* ACTIVITY
Every line below that contains "computer" is to be copied.

* EXERCISE DATA

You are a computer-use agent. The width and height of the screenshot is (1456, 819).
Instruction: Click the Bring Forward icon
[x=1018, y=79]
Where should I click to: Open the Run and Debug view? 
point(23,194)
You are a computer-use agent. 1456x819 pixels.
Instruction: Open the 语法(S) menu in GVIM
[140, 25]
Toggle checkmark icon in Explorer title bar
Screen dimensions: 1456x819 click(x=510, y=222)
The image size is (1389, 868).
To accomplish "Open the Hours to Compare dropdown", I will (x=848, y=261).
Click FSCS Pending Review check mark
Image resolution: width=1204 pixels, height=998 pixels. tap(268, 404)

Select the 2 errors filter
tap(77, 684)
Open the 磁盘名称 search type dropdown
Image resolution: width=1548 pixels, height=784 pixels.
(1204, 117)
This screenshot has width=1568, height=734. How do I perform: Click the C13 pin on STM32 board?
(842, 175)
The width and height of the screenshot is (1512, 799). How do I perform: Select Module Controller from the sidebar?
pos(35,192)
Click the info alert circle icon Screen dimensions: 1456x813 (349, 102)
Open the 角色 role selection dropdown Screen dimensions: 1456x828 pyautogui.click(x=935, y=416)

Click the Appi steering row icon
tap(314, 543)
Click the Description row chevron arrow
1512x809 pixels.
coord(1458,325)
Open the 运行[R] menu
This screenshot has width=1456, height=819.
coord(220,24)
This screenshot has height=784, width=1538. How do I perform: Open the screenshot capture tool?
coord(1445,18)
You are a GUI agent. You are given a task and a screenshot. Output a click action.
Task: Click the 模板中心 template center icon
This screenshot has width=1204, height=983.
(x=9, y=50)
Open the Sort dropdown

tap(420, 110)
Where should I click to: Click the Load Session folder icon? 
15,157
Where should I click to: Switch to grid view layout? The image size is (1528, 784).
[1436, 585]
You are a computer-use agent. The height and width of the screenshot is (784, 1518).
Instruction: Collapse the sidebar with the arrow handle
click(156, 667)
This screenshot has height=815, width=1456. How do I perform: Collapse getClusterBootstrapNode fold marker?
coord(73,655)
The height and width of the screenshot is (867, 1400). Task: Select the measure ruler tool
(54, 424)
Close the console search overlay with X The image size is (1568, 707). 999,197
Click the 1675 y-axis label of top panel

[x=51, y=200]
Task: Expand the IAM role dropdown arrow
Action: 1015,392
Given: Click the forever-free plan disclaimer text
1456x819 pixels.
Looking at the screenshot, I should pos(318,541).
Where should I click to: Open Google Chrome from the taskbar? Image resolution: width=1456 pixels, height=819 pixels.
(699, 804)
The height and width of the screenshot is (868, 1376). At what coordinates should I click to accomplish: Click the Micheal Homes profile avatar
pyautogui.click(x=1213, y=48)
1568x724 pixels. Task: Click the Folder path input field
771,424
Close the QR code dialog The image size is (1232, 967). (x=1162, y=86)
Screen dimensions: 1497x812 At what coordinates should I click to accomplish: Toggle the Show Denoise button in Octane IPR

* REPLY TO THE EXERCISE
You are a computer-use agent. The width and height of the screenshot is (1456, 819).
You are a computer-use agent. 1456x819 pixels.
You are a computer-use agent. The height and width of the screenshot is (784, 1518).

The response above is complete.